Contracts to built JCSAT-16 were awarded in April 2014, part of a deal which also included the construction of its sister, JCSAT-15. According to an SS/L news release, the two satellites would be used “for services such as video distribution, data-transfer communications and backup service capabilities in Japan and neighboring regions.” JCSAT-15 was manifested aboard a European Ariane 5 booster and JCSAT-16 aboard an Upgraded Falcon 9. In March 2016, SKY Perfect JSAT Group contracted with Kratos Defense & Security Solutions for the assembly of a 29.5-foot-diameter (9-meter) Tracking, Telemetry and Control (TT&C) antenna and associated Radio Frequency (RF) system at the Superbird Platform West (SPW) ground station in Yamaguchi, Japan. This new antenna system will be dedicated specifically to JCSAT-16 operations.

On 13 July 2016, SS/L announced that JCSAT-16 had arrived at Cape Canaveral Air Force Station for pre-flight fueling, testing, and encapsulation inside the bulbous Payload Fairing (PLF), ahead of integration aboard the Upgraded Falcon 9. Current projections call for the mission to launch during a two-hour “window,” which extends from 1:26 a.m. through 3:26 a.m. EDT Sunday, with a backup opportunity at precisely the same times on Monday morning. In readiness for launch, the 230-foot-tall (70-meter) Upgraded Falcon 9 was moved horizontally from its nearby processing facility and erected at SLC-40 for the standard Static Fire Test of its nine Merlin 1D+ first-stage engines. This reportedly occurred late Wednesday, 10 August.

Weather conditions for Sunday’s opening launch attempt are expected to be around 80-percent favorable, according to the 45th Weather Squadron at Patrick Air Force Base. “Morning coastal showers will become the primary weather threat for the next few days,” the 45th noted in its evening update on Thursday, 11 August. “On Sunday, another upper-level inverted trough is forecast to approach the east coast of Florida, most likely moving through the Space Coast after the launch window. The primary weather concerns are cumulus clouds associated with the coastal showers and thick clouds associated with the upper-level trough.” In the event of a 24-hour scrub to Monday, whose launch window will also extend from 1:26 a.m. through 3:26 a.m. EDT, conditions are expected to worsen to 70-percent favorable. “During the day Sunday, the upper-level inverted trough will transit through the southern half of the Florida peninsula, creating upper-level cloudiness and enhancing the morning coastal showers,” it was explained. “The trough will likely remain in the area through the [Monday backup] launch window. The main weather concerns remain cumulus clouds and a thick cloud layer.”

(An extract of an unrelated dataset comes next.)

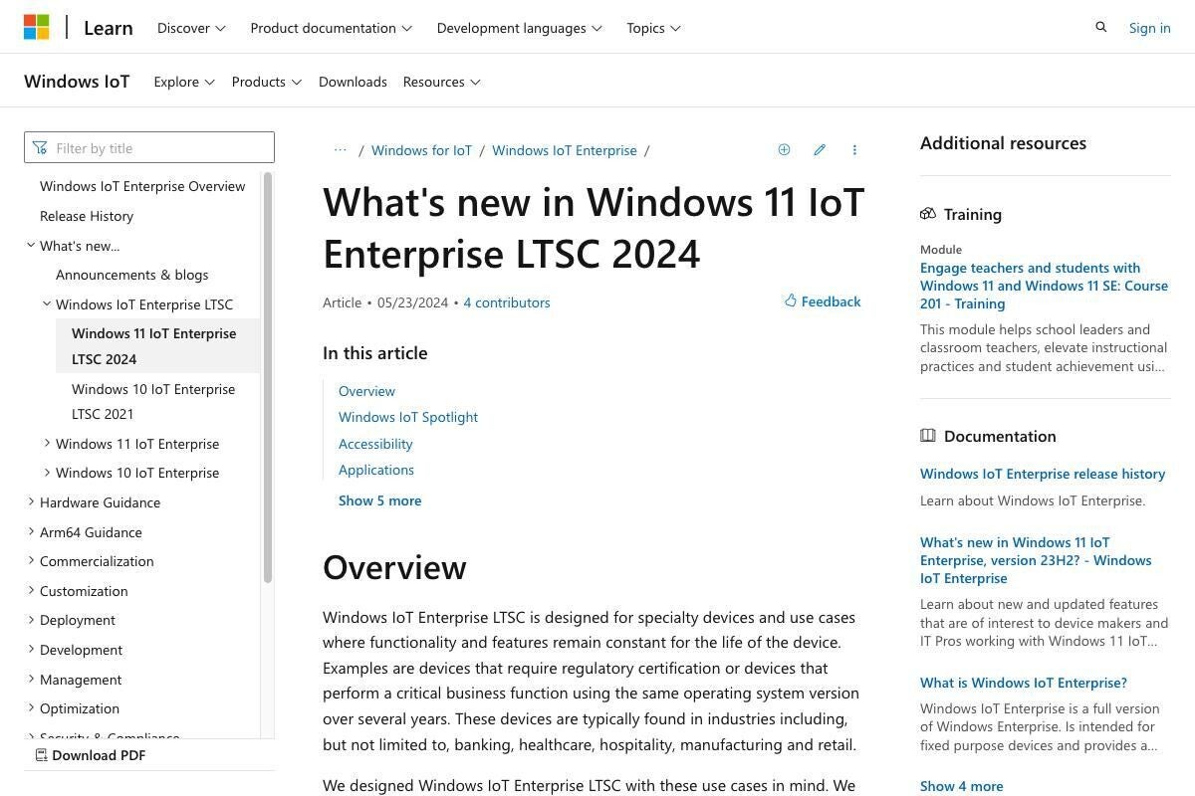Open the vertical three-dot more actions icon
Screen dimensions: 1195x796
click(x=854, y=149)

Loading of liquid oxygen and rocket-grade kerosene (known as “RP-1”) aboard the vehicle will not begin until about 35 minutes before T-0 on launch day. This marks a distinct difference between the Upgraded Falcon 9 and its earlier Falcon 9 v1.0 and v1.1 cousins and is due to the use of densified liquid oxygen, which is chilled much closer to its freezing point and loaded much later in the countdown. A final “Go/No-Go” polling of all flight control stations will occur at T-13 minutes, prior to Terminal Countdown operations at T-10 minutes. After engine chilling, the retraction of the launch pad’s strongback, arming of the Flight Termination System (FTS) and completion of fueling, at T-60 seconds the 53 nozzles of the Niagara deluge system will flood SLC-40 with 30,000 gallons (113,500 liters) of water per minute to suppress acoustic energy at the instant of engine-start.

The Upgraded Falcon 9 will power off the pad under the combined impulse of 1.5 million pounds (680,000 kg) from its nine Merlin 1D+ first-stage engines. A little under three minutes later, in the rarefied high atmosphere, the Merlins will shut down and the first stage will separate, to begin its complex sequence of Supersonic Retro-Propulsion, Re-Entry, and Landing Burns to reach the ASDS. Meanwhile, the single Merlin 1D+ Vacuum engine of the rocket’s second stage will execute the first of two planned “burns”—during a period which will also see the PLF jettisoned—to deliver JCSAT-16 into its correct orbital position. According to SKY Perfect JSAT Group, the satellite will occupy a “slot” between 124-162 degrees East longitude.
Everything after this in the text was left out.